B2B Payments

Putting Hospitals’ Supply Chain Spend On The Examination Table

Supply chain management is essential for any company, but in the healthcare field, it can literally mean the difference between life and death.

Having the necessary supplies ready to go is critical for healthcare providers to do their jobs. More than 70 percent of clinicians surveyed last year by Cardinal Health said they could recall a time when a physician did not have a product needed for a procedure when the procedure was already happening.

That may make the fact that hospitals overspend on supply chain expenses by $25.4 billion every year an easier pill to swallow. After all, when it comes to hospitals, it’s better to have too many products than too few at least, for the patient. However, margins are razor-thin in the hospital sector, and costs remain the largest concern for providers and supply chain professionals.

Weighing down on those margins are the complex supply chain cost requirements of the hospitals, said Todd Plesko, CEO of hospital supply chain firm Syft. Beyond performing surgery and other healthcare procedures, hospitals also operate as hotels and restaurants, compounding the complexities of their supply chains and inventory requirements, which is clouding the ability of hospital administrators to understand where company dollars are actually going.

“Getting the right materials, the right parts, in the right place at the right time  that’s the logistical piece of healthcare supply chains,” Plesko told PYMNTS in a recent interview. “Then, there’s a productivity and quality aspect of ‘how do we ensure we have everything we need but nothing more?'”

For any organization, the ideal inventory management strategy would be for inventory to flow in at the same moment an organization runs out of that product. Of course, the reality is far different, and for industries like manufacturing, relatively simple equations can provide guidance on inventory levels and procurement needs. In a hospital setting, however, there are thousands of opportunities for seemingly minuscule savings, based on a variety of factors.

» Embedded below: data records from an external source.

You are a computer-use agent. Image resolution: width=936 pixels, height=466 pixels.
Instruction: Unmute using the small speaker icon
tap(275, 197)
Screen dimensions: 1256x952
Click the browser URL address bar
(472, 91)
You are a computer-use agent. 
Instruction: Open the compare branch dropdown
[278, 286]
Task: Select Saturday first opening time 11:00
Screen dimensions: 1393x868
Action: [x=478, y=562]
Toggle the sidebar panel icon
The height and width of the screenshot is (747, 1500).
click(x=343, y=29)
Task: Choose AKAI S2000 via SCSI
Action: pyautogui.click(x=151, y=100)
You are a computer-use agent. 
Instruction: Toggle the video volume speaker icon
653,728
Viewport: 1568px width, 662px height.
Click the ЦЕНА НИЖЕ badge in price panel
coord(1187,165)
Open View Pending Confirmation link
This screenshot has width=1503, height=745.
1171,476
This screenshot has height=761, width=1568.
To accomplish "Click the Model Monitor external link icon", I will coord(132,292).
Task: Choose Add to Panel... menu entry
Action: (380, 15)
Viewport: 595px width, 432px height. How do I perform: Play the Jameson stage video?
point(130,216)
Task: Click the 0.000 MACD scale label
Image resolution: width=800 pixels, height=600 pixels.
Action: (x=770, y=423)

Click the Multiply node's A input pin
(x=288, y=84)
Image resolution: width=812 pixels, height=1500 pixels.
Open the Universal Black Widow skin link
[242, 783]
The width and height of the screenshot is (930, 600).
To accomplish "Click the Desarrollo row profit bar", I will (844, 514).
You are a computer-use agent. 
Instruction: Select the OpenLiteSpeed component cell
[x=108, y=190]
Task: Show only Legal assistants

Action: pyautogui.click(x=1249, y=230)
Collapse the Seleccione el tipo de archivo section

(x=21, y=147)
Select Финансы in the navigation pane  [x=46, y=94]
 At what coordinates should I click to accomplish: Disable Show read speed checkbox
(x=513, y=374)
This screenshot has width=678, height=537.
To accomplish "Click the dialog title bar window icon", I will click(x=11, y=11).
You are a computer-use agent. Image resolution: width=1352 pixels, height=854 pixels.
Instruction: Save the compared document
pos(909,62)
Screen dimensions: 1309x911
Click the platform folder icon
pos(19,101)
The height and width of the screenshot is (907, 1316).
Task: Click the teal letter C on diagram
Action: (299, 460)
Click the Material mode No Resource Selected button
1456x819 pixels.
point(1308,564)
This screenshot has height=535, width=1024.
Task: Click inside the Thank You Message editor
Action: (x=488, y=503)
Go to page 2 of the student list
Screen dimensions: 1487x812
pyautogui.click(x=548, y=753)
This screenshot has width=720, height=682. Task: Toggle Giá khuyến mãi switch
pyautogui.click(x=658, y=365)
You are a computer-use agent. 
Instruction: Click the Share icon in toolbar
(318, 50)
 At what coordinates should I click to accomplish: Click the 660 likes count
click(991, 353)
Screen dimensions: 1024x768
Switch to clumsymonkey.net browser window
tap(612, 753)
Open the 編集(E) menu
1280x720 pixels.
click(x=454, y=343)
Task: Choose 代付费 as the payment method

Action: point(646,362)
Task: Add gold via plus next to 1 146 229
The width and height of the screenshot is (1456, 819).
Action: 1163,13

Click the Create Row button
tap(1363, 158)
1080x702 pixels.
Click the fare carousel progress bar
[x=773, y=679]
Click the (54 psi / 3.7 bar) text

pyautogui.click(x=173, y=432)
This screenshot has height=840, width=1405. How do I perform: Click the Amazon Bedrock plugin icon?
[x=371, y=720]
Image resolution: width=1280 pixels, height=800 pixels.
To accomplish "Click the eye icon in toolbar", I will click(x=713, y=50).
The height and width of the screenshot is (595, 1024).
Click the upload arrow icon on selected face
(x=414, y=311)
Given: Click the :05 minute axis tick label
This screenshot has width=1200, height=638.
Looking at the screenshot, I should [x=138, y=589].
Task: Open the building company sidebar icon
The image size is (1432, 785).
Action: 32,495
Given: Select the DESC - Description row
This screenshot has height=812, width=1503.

To illustrate the point, Plesko provided the example of two doctors performing the same procedure with the same patient outcome, but with two different products  in this case, two different kinds of surgical screws. The performance of these products may not be different, but one could cost twice as much as the other. Doctor preferences for one screw or the other mean a hospital will stock both, missing an opportunity for cost savings and streamlining of the supply chain.

By having doctors agree to use one type of screw, not only can a hospital save money by procuring a less expensive product, but there are cost savings associated with supplier management, logistics, storage and warehousing to consider, too. This may not appear to result in a major money-save, but multiply this scenario by thousands of procedures and hundreds of doctors in a single facility, and there is a significant impact on margins.

This is what Plesko described as “dock-to-doc standardization.” That is, standardizing procurement from the loading dock to the doctor to ensure that doctors have what they need  nothing more, nothing less.

However, the complexities of hospital supply chains make identifying these areas of opportunity a monumental challenge. On top of procuring from a range of suppliers, ranging from hospital equipment to food and beverage items, supply chain payments are far from straightforward in this industry.

There is the change of money between facilities, providers, patients and insurance companies. In procurement, there exists a complicated web of agreements between manufacturers, wholesalers and group purchasing organizations to procure goods and negotiate costs. Then, there are the challenges of product expiration and recalls, Plesko noted, both significant barriers to supply chain cost optimization for hospitals.

Unsurprisingly, data is the key to providing a micro-view of how hospitals are spending money, and where there may be areas to limit wasted spend. Yet, having the ability to analyze supply chain, payments, inventory and other categories of data is a tall hurdle to overcome.

“The reality is most hospitals don’t have a good grasp on how much a case truly costs,” said Plesko. “They have a very good grasp on the reimbursement aspect, and financial folks have a good understanding of aggregate costs of running a hospital. But when you micro-inspect, down to the case level, it gets very blurry.”

This challenge is part of the inspiration for the Syft name. The company, formerly known as Management Health Solutions, recently announced its rebranding to reflect the concept of sifting “to sort and identify, which is most valuable,” as Plesko explained.

On a broader scale, hospitals not only need to integrate technology that can analyze the data they have at hand, but there must be a shift in mindset. They must deploy investments strategically to uncover savings that, while seemingly small, can have a major impact on the overall margins of a facility.

“Being able to compare and contrast case cost by procurement and physical outcome is the next frontier in perioperative analytics,” added Plesko.